§ **Given request**
Copy the lines of the entries below starting with the line containing "Task: Open the Macro menu" and going through the end of the entries, changing "pixels" to "px" and keeping everything else the same. Leave the pictures out.

-------------------------

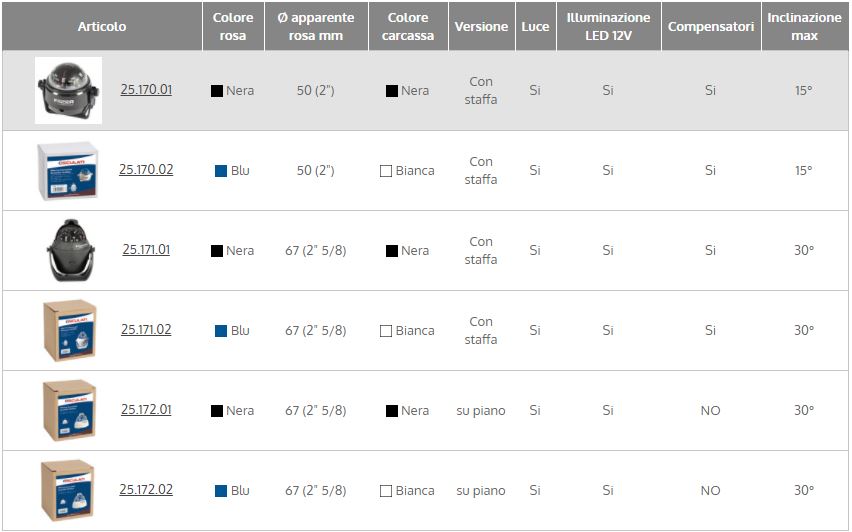Viewport: 852px width, 532px height.
Task: Open article link 25.170.02
Action: [x=146, y=170]
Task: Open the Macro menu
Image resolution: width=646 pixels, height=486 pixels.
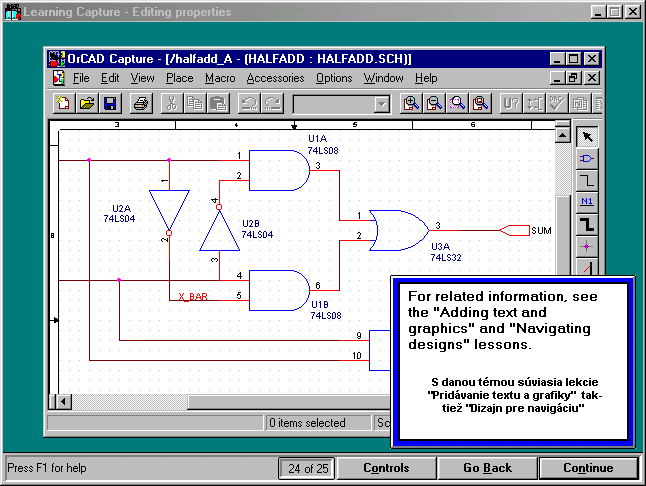Action: click(220, 78)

-------------------------

§ **Result**
Task: Open the Macro menu
Image resolution: width=646 px, height=486 px.
Action: click(220, 78)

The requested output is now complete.